Repeat the Good Tar track list from "8. Dark & Deep" up to and including "5. Hope (7)", swapping "Shadows" for "Silhouettes".

##### Provided passage

Good Tar - Double Live

"Watching LaMotte's performance will make you forget every problem on your mind for a while. Listening to Good Tar is the next best thing."

- Jennifer Layton, Spectator Magazine

This two-CD release contains twenty songs captured from live performances in the summer of 2001, unadorned by other instrumentation except for the addition of Joe Ebel's electric guitar on one song. It's the next best thing to being there.

Track List:

Click on titles to see lyrics. The non-italicized titles are stories. The numbers in parentheses indicate recording location.

Disc 1

1. Deadline (2)
2. Lens Cap (7)
boots (3)
3. Home By Now (2)
4. Just Like Me (Super 8) (4)
gardening and yoga (2)
3. Middletown Mall (2)
6. Stupid In Love (2)
romance and regurgitation (3)
7. Walking Home With You (2)
8. Dark & Deep (6)
9. Shadows (instrumental) (4)
10. Watching for the Light (6)

Disc 2
1. Spin (1)
2. That's My Toy - Steve Fisher (8)
3. Levi Blues - David Wilcox (8)
4. the Water is Wide - trad. (7)
good tar (4)
5. Hope (7)
6. Hold On (5)
French lesson (7)
7. Dans La Louisiane (4)
8. Janey (7)
shoplifting jellyfish (2)

##########
##### Dataset extract

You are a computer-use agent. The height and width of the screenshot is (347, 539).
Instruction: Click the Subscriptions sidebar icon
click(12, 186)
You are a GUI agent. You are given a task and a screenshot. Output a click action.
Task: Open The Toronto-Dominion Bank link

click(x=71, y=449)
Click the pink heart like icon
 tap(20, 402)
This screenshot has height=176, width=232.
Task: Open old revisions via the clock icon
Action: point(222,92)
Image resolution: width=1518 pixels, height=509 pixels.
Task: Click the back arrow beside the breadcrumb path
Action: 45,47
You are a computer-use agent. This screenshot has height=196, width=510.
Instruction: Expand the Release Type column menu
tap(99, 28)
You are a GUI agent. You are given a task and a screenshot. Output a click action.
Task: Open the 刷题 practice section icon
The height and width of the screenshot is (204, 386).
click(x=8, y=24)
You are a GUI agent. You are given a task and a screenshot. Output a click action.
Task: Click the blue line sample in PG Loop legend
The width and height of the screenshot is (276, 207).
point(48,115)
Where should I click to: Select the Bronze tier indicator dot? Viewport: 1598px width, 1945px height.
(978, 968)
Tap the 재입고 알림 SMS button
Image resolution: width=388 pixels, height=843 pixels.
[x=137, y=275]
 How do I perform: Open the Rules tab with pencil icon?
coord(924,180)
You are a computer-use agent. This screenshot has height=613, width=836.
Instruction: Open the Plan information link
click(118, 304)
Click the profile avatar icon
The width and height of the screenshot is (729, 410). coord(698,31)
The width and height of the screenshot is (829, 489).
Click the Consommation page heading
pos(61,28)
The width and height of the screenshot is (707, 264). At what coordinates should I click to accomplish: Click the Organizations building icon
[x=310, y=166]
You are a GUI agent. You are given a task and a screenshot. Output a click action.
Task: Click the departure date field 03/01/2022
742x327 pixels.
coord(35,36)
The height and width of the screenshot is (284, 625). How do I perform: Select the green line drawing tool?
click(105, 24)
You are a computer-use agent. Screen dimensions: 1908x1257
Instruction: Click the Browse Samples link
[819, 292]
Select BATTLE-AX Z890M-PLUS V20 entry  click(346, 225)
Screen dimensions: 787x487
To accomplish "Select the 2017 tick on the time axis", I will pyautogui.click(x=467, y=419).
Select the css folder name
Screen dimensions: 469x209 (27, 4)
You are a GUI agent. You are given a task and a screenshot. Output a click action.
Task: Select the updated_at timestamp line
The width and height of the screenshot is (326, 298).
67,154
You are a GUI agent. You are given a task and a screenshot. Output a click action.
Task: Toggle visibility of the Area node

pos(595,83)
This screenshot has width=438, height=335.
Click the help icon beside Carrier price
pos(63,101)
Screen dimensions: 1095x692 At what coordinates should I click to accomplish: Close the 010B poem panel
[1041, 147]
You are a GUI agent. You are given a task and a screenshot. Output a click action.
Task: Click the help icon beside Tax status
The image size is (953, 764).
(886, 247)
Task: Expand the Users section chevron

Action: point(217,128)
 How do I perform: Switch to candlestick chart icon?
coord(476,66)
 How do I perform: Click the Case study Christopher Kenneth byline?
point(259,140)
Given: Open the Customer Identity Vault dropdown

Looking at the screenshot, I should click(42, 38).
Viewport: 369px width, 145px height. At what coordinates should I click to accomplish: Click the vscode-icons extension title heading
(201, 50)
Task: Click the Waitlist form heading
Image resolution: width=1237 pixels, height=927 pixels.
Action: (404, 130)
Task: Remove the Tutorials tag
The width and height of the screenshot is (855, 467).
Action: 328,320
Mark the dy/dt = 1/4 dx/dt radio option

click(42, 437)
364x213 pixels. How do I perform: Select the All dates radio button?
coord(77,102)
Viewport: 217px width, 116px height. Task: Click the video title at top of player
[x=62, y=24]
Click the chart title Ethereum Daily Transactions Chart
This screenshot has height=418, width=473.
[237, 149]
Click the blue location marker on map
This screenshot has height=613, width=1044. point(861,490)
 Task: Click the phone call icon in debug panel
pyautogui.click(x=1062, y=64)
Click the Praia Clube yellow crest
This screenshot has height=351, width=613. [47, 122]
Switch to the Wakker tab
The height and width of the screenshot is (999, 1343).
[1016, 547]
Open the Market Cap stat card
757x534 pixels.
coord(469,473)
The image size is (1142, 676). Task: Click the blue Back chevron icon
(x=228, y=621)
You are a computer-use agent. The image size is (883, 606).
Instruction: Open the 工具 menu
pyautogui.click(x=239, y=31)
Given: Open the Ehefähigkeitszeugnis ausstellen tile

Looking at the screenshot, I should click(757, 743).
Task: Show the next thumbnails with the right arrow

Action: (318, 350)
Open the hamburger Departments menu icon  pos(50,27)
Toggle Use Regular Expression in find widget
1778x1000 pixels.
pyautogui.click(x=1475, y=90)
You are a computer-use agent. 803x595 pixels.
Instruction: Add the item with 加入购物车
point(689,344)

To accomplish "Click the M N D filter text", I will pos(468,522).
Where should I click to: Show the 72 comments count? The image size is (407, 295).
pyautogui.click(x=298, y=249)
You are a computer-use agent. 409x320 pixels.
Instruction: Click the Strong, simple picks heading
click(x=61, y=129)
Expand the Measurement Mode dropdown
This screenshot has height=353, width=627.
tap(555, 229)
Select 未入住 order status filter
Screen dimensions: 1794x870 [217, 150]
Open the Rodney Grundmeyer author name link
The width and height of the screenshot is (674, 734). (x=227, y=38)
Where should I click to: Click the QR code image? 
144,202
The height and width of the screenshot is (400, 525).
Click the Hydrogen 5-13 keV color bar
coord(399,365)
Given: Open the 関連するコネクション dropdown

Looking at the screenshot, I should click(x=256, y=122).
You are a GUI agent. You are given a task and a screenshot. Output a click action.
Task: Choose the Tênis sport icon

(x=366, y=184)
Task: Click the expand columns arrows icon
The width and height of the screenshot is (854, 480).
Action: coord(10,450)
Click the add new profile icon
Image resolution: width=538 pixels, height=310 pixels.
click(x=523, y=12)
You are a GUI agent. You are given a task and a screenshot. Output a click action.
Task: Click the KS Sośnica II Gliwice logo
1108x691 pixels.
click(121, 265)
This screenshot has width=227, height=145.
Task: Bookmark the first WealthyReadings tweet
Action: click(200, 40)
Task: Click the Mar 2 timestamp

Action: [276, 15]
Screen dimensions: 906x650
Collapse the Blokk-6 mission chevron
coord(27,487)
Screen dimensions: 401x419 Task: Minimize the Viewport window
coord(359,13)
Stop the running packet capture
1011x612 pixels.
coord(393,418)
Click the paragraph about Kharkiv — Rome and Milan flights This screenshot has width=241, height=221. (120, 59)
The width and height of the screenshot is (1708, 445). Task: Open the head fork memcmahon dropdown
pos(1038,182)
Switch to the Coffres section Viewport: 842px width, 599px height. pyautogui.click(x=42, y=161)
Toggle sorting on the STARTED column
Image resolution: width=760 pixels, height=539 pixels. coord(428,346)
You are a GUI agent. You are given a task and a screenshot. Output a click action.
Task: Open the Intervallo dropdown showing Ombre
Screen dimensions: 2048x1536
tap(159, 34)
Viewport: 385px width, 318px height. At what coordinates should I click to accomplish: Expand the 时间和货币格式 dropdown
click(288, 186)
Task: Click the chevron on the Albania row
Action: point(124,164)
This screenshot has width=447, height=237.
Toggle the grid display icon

##########

== Expected answer ==
8. Dark & Deep (6)
9. Silhouettes (instrumental) (4)
10. Watching for the Light (6)

Disc 2
1. Spin (1)
2. That's My Toy - Steve Fisher (8)
3. Levi Blues - David Wilcox (8)
4. the Water is Wide - trad. (7)
good tar (4)
5. Hope (7)